Following the six-part “Driving to Charleston,” the first of several critiques of the American invasion of Iraq, the mood of Artichoke Wine moderates somewhat as Woods presents a number of engaging lyric poems ranging from the surreal “Cormorants”—“Someone invited them in / and they sat / perched on the backs of chairs”—to the touching “Kavanagh in Umbria” (with its hint of Patrick Kavanagh’s own touching “Memory of My Father”):

00000I have seen him here in November
00000going home through the dark
00000on the tractor
00000a piece of sacking
00000thrown across his shoulders
00000against the winter fog

These are followed by an evocative three-poem sequence, “Travelling From Delphi,” in which the poet appears to have achieved a certain acceptance with regard to issues of fate and mortality: “and being here // Is now—is unrehearsed for now— / is all there is.”
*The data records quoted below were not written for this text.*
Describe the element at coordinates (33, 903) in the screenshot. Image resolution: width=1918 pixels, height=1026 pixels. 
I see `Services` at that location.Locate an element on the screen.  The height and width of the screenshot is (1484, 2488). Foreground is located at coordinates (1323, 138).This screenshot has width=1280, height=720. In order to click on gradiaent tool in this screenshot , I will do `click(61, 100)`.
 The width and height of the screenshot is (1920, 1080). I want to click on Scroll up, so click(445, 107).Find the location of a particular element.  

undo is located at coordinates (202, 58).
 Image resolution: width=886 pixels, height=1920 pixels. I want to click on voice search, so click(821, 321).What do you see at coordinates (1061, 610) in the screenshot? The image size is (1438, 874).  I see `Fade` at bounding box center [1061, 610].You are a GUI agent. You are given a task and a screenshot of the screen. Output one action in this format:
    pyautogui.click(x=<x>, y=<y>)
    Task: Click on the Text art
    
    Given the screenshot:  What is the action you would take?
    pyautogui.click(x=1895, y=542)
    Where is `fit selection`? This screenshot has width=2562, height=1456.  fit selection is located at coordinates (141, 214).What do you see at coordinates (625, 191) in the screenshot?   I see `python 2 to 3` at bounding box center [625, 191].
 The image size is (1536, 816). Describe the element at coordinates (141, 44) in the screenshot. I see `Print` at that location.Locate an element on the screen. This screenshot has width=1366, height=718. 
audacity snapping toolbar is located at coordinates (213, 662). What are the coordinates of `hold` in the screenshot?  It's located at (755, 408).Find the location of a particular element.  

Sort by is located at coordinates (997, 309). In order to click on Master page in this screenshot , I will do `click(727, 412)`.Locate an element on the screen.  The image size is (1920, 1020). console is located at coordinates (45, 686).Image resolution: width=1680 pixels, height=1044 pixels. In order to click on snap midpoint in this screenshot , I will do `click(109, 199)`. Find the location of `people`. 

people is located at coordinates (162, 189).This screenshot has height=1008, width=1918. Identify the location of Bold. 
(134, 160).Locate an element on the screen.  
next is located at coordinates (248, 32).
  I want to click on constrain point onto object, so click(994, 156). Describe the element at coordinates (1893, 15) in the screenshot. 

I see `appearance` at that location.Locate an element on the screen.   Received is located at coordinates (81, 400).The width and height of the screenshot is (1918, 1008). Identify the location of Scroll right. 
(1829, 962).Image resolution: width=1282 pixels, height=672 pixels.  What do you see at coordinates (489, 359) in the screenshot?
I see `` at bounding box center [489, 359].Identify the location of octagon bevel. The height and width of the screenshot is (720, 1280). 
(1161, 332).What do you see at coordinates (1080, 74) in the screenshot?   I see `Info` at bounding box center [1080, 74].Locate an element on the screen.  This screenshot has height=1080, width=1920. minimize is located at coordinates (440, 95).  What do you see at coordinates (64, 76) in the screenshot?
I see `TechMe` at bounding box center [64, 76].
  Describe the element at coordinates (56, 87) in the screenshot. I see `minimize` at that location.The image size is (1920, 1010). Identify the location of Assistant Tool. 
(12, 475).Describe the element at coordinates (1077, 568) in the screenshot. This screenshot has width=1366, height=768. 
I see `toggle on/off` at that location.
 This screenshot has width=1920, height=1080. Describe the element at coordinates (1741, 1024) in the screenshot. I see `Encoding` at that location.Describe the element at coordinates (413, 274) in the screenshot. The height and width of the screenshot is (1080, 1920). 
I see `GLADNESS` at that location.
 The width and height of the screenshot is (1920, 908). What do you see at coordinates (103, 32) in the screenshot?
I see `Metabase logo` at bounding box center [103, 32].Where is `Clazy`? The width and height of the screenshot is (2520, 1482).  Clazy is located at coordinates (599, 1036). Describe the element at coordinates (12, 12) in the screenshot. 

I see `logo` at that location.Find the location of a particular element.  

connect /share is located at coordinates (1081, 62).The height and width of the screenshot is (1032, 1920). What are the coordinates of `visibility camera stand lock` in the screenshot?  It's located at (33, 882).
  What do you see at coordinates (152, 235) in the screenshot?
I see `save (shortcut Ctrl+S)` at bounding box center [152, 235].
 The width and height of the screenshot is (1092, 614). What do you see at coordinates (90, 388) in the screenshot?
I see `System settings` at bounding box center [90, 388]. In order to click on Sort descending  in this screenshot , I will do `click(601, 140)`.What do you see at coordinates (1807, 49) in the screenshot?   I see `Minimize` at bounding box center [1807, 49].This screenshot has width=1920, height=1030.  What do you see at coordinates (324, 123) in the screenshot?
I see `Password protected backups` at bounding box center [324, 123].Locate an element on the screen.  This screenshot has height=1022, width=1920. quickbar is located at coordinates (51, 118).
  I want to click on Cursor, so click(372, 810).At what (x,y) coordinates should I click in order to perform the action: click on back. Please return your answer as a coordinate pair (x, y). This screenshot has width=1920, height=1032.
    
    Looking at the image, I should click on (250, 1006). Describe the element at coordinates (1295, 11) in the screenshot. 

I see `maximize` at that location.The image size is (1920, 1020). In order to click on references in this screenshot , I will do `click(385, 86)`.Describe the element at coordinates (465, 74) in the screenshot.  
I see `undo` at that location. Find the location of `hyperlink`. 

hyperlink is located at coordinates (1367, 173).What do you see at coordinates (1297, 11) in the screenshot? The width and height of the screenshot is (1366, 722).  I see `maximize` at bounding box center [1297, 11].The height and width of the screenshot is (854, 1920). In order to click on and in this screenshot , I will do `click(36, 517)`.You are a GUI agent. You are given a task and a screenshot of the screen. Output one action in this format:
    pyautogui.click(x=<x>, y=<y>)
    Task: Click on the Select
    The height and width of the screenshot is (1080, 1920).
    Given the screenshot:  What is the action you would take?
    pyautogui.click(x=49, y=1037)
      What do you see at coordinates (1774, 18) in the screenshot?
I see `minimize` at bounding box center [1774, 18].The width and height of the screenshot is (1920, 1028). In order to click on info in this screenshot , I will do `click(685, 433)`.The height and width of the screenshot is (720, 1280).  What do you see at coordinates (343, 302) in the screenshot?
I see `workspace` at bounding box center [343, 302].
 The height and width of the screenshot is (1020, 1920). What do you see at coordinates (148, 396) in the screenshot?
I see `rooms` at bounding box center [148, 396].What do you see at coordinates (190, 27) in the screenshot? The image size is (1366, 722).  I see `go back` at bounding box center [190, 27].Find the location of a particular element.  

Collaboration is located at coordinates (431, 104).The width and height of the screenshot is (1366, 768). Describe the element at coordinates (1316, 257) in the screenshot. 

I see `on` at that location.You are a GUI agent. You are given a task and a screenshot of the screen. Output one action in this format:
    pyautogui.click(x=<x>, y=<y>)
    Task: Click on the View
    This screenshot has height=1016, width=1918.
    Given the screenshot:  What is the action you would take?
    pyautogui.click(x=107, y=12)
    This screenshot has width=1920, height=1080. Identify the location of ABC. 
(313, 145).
Is Delphi for Woods the equivalent of Yeats’s Byzantium? The next section of Artichoke Wine is a single poem which, seemingly recasting the thirteenth-century mystic and poet Hadewijch in the Irish context of the Dingle Peninsula, appears to endorse the Yeatsian proposition that aging can be defied only if “Soul clap its hands and sing”:

00000South of Gallarus free of guilt
00000Between the mountains and the sea
00000To be there
00000To be there leaping with life
00000To be dancing before the cross like this
00000In the open-air in your pelt

Leaving the matter open-ended (tellingly, like every other poem in the book this one has no end punctuation), Woods leaves the volume open-ended too with the eighth and final section. Titled “Ceangal”—the Irish word for “recapitulation” but also a poetic term dating at least to the seventeenth century which refers to a “summing up” of themes—this multi-part poem revisits earlier thematic territory: “from too much disillusion / my body starts to turn against itself.” But centered around the poet’s visit to Moscow, the poem closes with a moment of equanimity in “the marvelous Square / two thirty in the morning” that perhaps speaks back to the bleak prospect presented in “West Going West.”